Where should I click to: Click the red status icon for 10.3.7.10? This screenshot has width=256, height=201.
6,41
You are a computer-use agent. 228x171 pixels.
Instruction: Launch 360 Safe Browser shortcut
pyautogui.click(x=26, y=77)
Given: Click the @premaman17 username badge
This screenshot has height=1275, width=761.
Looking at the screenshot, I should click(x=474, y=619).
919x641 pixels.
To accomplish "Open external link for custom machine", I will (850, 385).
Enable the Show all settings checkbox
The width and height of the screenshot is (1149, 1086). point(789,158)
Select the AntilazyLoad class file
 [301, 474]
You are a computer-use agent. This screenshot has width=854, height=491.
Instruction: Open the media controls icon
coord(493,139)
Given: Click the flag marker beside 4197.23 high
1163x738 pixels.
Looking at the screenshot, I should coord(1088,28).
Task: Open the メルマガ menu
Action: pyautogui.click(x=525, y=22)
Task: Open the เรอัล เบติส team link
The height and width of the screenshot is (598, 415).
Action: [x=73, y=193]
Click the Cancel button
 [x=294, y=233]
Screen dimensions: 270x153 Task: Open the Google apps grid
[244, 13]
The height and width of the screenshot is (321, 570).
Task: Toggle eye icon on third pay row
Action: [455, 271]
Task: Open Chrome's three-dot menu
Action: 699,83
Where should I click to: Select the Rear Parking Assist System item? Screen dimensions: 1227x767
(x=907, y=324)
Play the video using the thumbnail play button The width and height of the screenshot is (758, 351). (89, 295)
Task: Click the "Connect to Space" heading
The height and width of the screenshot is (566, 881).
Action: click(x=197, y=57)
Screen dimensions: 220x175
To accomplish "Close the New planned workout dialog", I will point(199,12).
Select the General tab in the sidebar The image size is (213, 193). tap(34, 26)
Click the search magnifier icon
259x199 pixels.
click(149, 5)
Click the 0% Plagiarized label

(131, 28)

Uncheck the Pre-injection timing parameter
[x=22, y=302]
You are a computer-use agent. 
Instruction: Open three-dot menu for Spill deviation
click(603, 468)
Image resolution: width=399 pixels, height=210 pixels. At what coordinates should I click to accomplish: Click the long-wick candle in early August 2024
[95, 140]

**GOAL OF THE EXERCISE**
A single number is expected: how many lines in the records contain the string "computer".

**ANSWER SECTION**
3